"""

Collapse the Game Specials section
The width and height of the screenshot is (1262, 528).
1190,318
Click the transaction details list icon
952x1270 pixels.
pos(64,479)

"""

The whole listing above should be copied out exactly.

Exercise answer:
Collapse the Game Specials section
The width and height of the screenshot is (1262, 528).
1190,318
Click the transaction details list icon
952x1270 pixels.
pos(64,479)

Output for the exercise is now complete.